Pattern matching is the final stage of iris recognition systems, in which the similarity of the obtained feature vectors is measured using various distance measures and classifiers such as SVM, ANN and KNN.

3 The proposed method

In this paper, a high-precision method is proposed for identifying individuals using their iris features. In this method, first, the iris region is detected in the input image by applying pre-processing and segmentation techniques. After that, the iris region is normalized into a fixed-size image with 256 × 256 pixels. Then, these two high-reliable regions are determined in the iris region in order to extract the biometric features. Afterwards, the clustering-based method is employed on these two regions to define and extract local patterns that fit the iris texture. In order to increase the recognition accuracy of the proposed method, discrimination of the extracted local features is increased using metric-learning-based technique, and then, a set of high-discriminative local features (HDLF) are extracted. High-discriminative local features (HDLF) in the input image are compared with the HDLFs of the reference images through the nearest neighbour classification and the most appropriate one is determined as the recognition system output. The block diagram of the proposed method is shown in Fig. 1. The details of the proposed method are given in the next.

Fig. 1
figure 1

Block diagram of the proposed method

3.1 Pre-processing and image segmentation

Since iris is located between the sclera and pupil, and since the unique data are only associated with the iris texture, first the inner and outer borders of the iris should be specified. In this study, segmentation is carried out using combination of Canny edge detection algorithm and Hough transform. To increase the segmentation accuracy, the images should be smoothed. The smoothing operation is done by fourth-order partial differential equations proposed by Yu-Li et al. [52]. After smoothing, the edges of the iris are extracted using Canny operator, then the pupils circle is detected as inner edge, and the circle between the iris and sclera is regarded as the outer edge of the iris. The inner circle radius is considered slightly larger, and the outer circle radius is considered slightly smaller than their obtained values, so that the selected regions completely fit into the real iris region. This is because of this fact that in the most images the pupil is not in the form of a circle and almost has an oval geometric shape. Therefore, this process prevents the entering of the pupil pixels into the final region of the iris and the reliability of extracted features will increase.

[Stated goal 1]
Answer the following questions using the iris recognition excerpt.
(a) To what fixed size is the iris region normalized?
(b) Which two techniques are combined to carry out segmentation?
(c) Through what type of classification are the HDLFs of the input image compared with those of the reference images?
[Stated goal 2]
List every classifier that the iris recognition excerpt names for the pattern matching stage.
[Stated goal 3]
Render the following sentence from the iris recognition excerpt into Spanish: "In this study, segmentation is carried out using combination of Canny edge detection algorithm and Hough transform."

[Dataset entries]
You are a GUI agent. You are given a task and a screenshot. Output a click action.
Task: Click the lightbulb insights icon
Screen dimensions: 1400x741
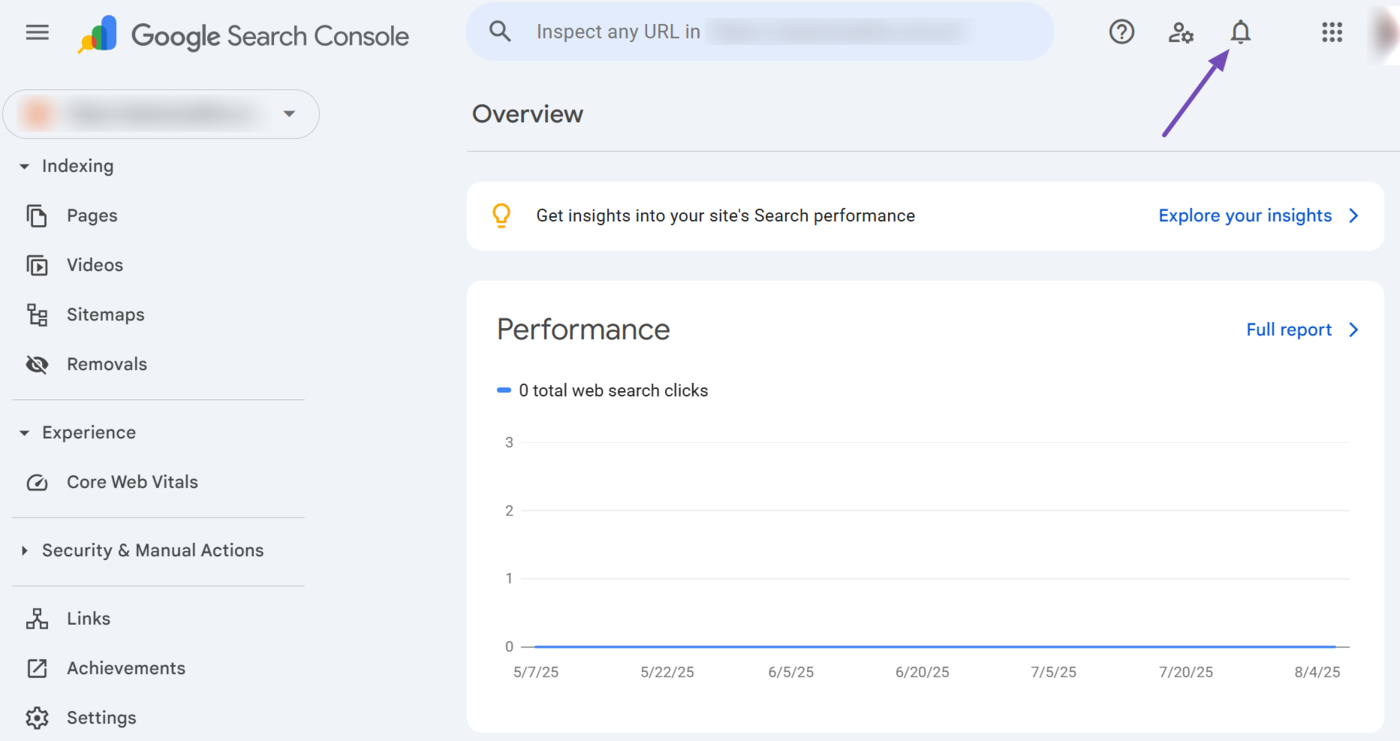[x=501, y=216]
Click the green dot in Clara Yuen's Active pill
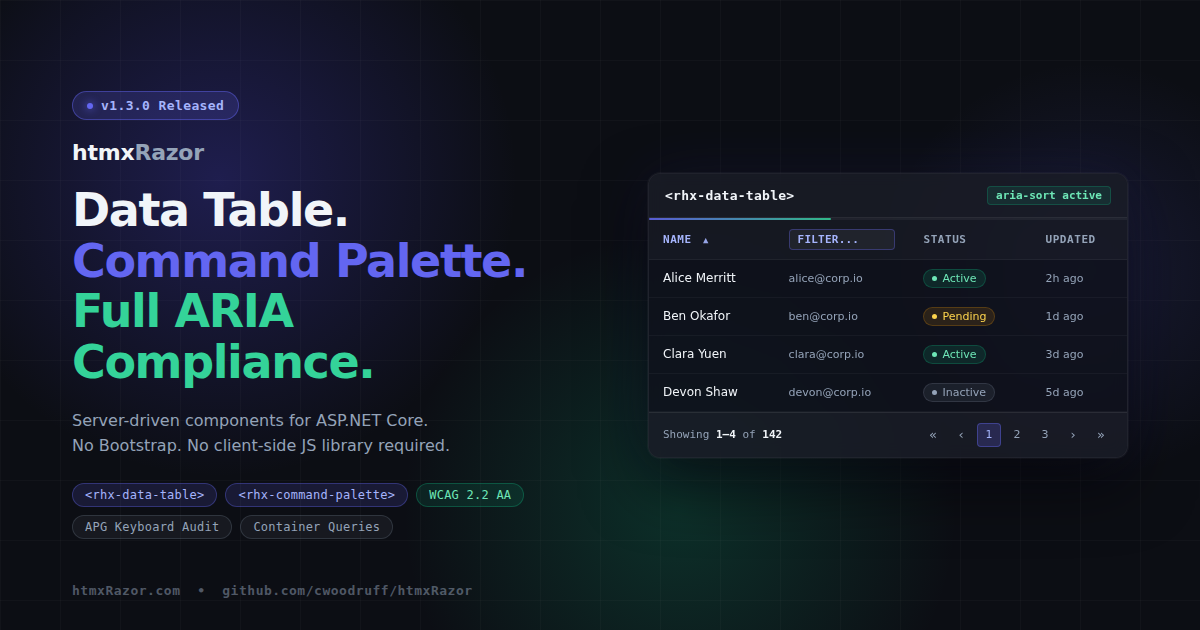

[Expected answer 1]
(a) 256 × 256 pixels
(b) The Canny edge detection algorithm and the Hough transform
(c) Nearest neighbour classification

[Expected answer 2]
SVM, ANN, KNN

[Expected answer 3]
En este estudio, la segmentación se lleva a cabo mediante la combinación del algoritmo de detección de bordes de Canny y la transformada de Hough.